Ceph Performance within VMs on Crucial MX500

holr

Well-Known Member
Jan 4, 2019
33
1
48
54
Hello,
I think I have not set up things correctly on my 4 node proxmox-with-ceph cluster. I'm using consumer Crucial MS500 SSDs on HP DL380 Gen9 servers (1tb ram). Seven 2TB hard drives are set up as individual raid 0 (I couldn't find a pure HBA option in the server config) drives for ceph, with one 2TB SSD in each server for the Proxmox OS. Total 28 2TB MX500 for Ceph. Ceph runs on a dedicated 40Gbps network, Proxmox runs on a 10Gbps network.

I ran some benchmarks using crystaldisk mark in a windows 10 vm, moving it to the Proxmox OS SSD LVM (left, in the attached image), then moving it to the Ceph cluster and rerunning (right in the attached image). Whilst I know the Crucial MX500 are not the best choice for a server setup, and that there is naturally a degrading of virtual hard drive performance from a fixed disk LVM to Ceph cluster, are the vast differences in speed to be expected?

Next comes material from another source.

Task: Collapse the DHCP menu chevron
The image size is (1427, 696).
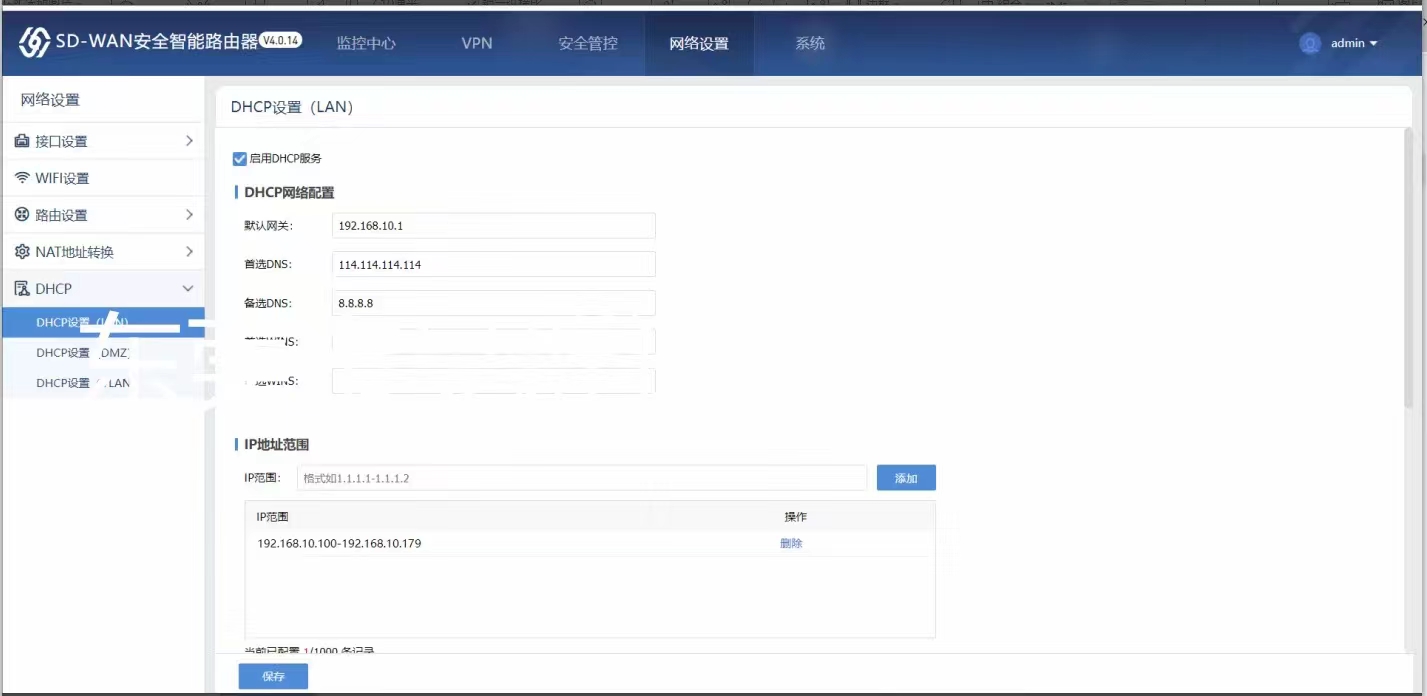Action: coord(188,289)
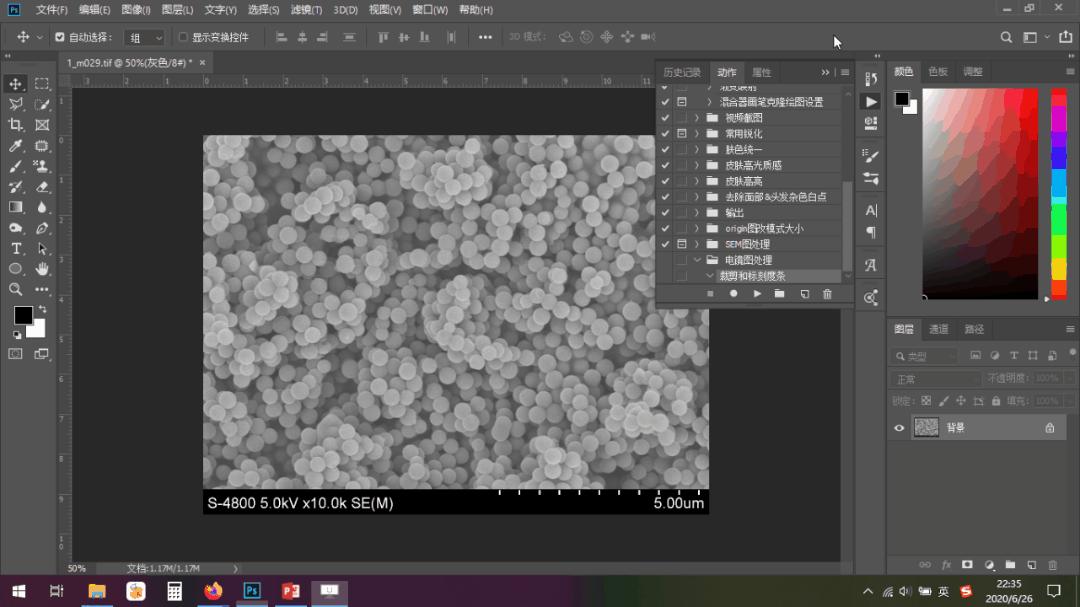
Task: Click the Create New Action icon in Actions panel
Action: pos(803,294)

Many thanks for any insight you can provide!
 

Attachments

  • ceph.png
    ceph.png
    157.6 KB · Views: 134
Code:
ceph tell osd.0 bench

What is your raid controller on that G9?
Hello, it is a p440ar, running the command gives:
bytes written: 1073741824
blocksize: 4194304
elapsed_sec: 2.426355
bytes_per_sec: 442532805.034562
iops: 105.508043
 
Are you sure, P440ar doesn't support HBA mode without needing raid0 method? My teammate has MX500 in G8 (P420) in R0 and performance is good even with performance hit due oldness of G8 servers.
 
Are you sure, P440ar doesn't support HBA mode without needing raid0 method? My teammate has MX500 in G8 (P420) in R0 and performance is good even with performance hit due oldness of G8 servers.
I used lshw to identify the controller p440ar, and yes you are correct the drives are in indinidual raid 0. One disk is for os, the other 7 are ceph osd's, one osd per disk, journalling also on each disk (no dedicated journal disks).
 
I've since replaced all the crucial MX500 (Sata 6gbps, rated as 560MB/s read, 510MB/s write) with Samsung PM1643 (12gbps SAS, rated as 2100MB/s read, 1700MB/s write) and get the following crystaldiskmark results:
(default nocache)

No Cache Screen Shot 2019-11-21 at 3.10.43 PM.png

(writeback cache):
Write Back Cache Screen Shot 2019-11-21 at 2.48.47 PM.png

Considering the rated speed of the new Samsung PM1643 drives, are the speeds above all one can reasonably expect to get out of an all-SSD Ceph array? I put the old MX500's in a RAID5 server (running CentOS as an NFS server) and moved my test VM across and had the following result:
Screen Shot 2019-11-21 at 6.18.29 PM.png
 
My teammate has MX500 in G8 (P420) in R0 and performance is good even with performance hit due oldness of G8 servers.
Could I kindly ask what figures your teammate gets? I.e. what is regarded as good performance please (so I can compare)
 
What settings are you using for the CEPH Pool?

Are you using filestore or bluestore?
 
What settings are you using for the CEPH Pool?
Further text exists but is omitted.